Was nun den geringen Erfolg dieser beiden, meiner Meinung nach, wegweisenden RPGs betrifft, so vermochten selbst die guten bis sehr guten Wertungen aus ASM, Power Play und Amiga Joker nichts daran zu ändern. Während der "Aktuelle Software Markt" "Shadowlands" mit einem wenig begeisterten
"Gut" (Gesamtnote 9 Punkte) abtat (und auf gerade mal einer halben Seite testete), wurde "Legend" zwei Ausgaben später geradezu frenetisch bejubelt (auf satten zwei Seiten inklusive Auszeichnung mit dem "ASM-Hit" und insgesamt 10 bzw. 9 Punkten, da die Atari ST-Version etwas abfiel)!

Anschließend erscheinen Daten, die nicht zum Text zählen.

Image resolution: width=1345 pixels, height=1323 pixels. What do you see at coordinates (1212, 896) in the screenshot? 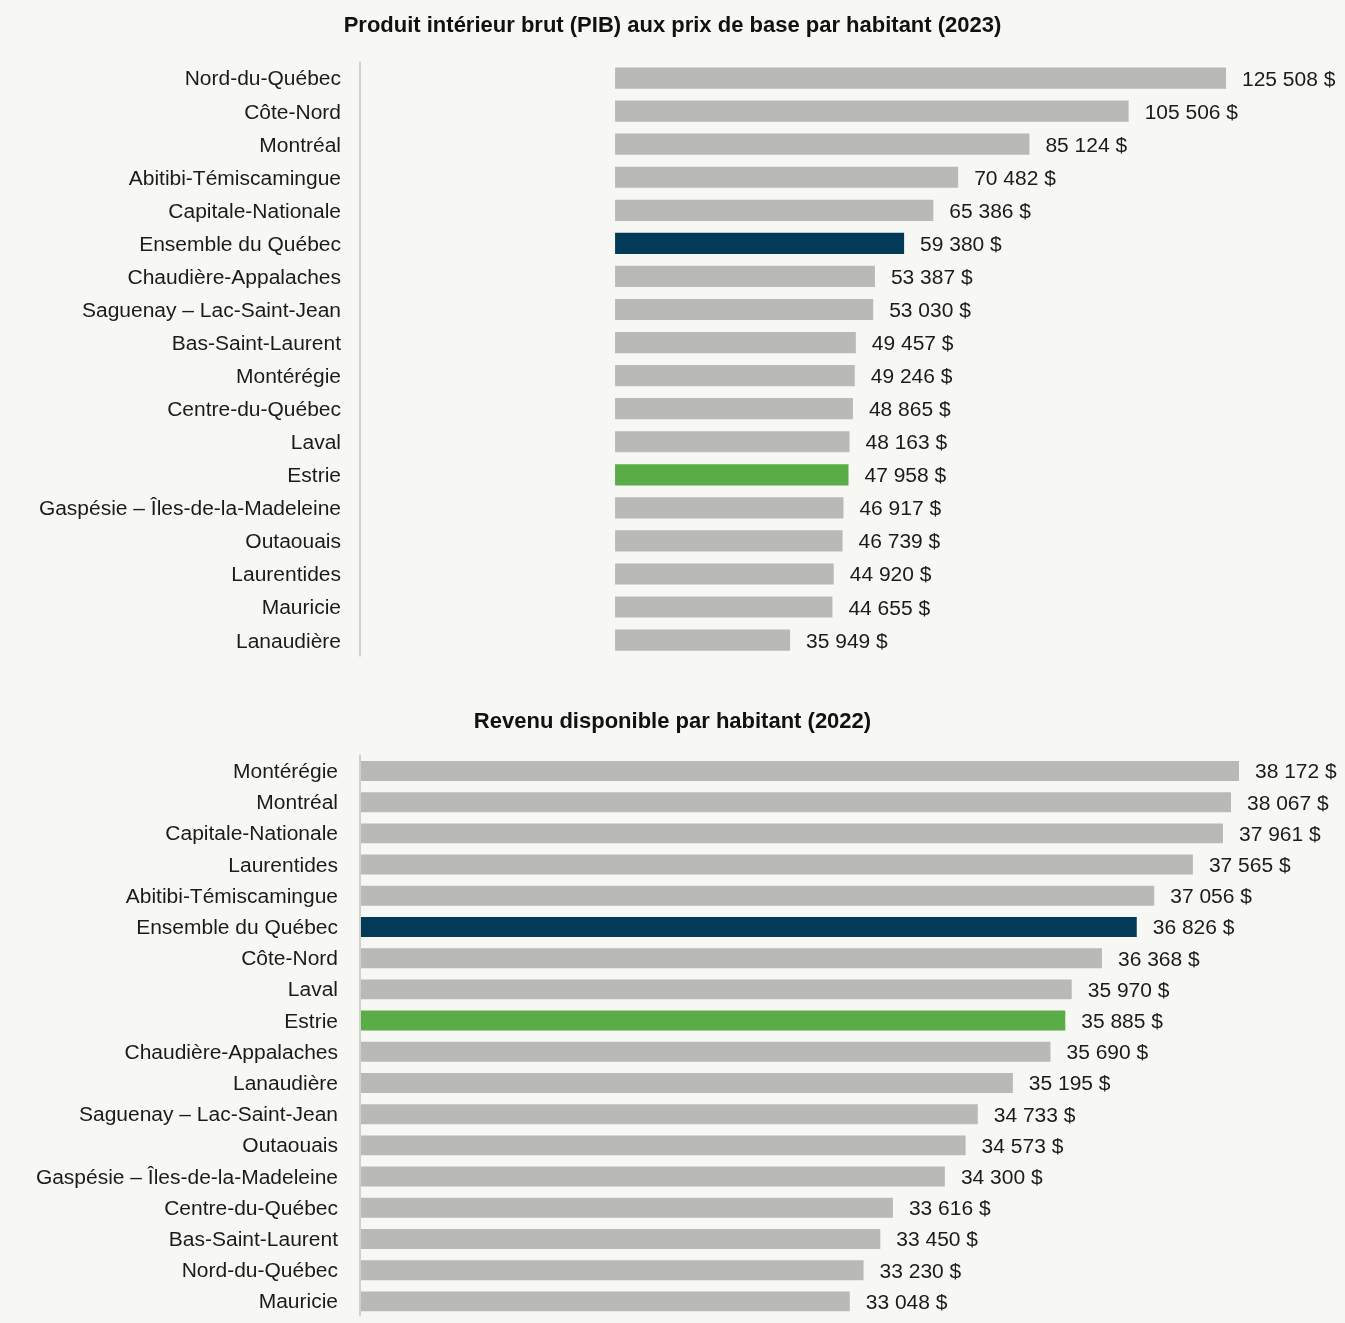
I see `data-label: 37 056 $` at bounding box center [1212, 896].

Die Power Play hingegen tendierte in Sachen Sympathie eher in Richtung "Shadowlands" (
"Super", 85 Prozent plus Eintrag ins Sonderheft "Die 100 Besten Spiele 1992) und pappte obendrein noch das goldene
"Sehr empfehlenswert"-Prädikat mit obendrauf! "Legend" wiederum wurde von RPG-Experte
Michael Hengst, der im Übrigen beide Spiele testete, mit einem "Gut" (69 Prozent) quittiert. Der Amiga Joker traf es meiner Meinung nach am besten und vergab für beide Titel die interne "Joker-Hit"-Trophäe (86 Prozent für "Shadowlands" bzw. 85 Prozent für "Legend"). Auch ich erachte beide Iso-RPGs als äußerst spielenswert: Zwar mögen die "Schattenländer" das innovativere Konzept besessen haben, dies machten die "Four Crystals of Trazere" (Originaltitel) hinsichtlich optischer Ausführung und Benutzerfreundlichkeit aber locker wieder wett! Darüber hinaus bot "Legend" noch einen kleinen Vorteil: Fanden die Ereignisse beim Domark-Game hauptsächlich "unter Tage" statt, so konnte das Konkurrenzprodukt mit einer ausladenden Oberwelt aufwarten (sogar mit integriertem Tag- und Nachtwechsel), welche allerdings nicht frei begehbar war, sondern lediglich als "Wanderkarte" für die Reisen von Ort zu Ort diente...
Abschließend ist vielleicht noch erwähnenswert, dass beide Spiele - trotz ihres wohl recht überschaubaren Erfolges - jeweils einen, meiner Meinung nach, völlig überteuerten Nachfolger ("Shadoworlds" bzw. "Worlds of Legend") spendiert bekamen, den man bestimmt auch genauso gut als preisgünstige Data Disk hätte herausbringen können...
Kommentar wurde am 31.12.2014, 18:30 von Bren McGuire editiert.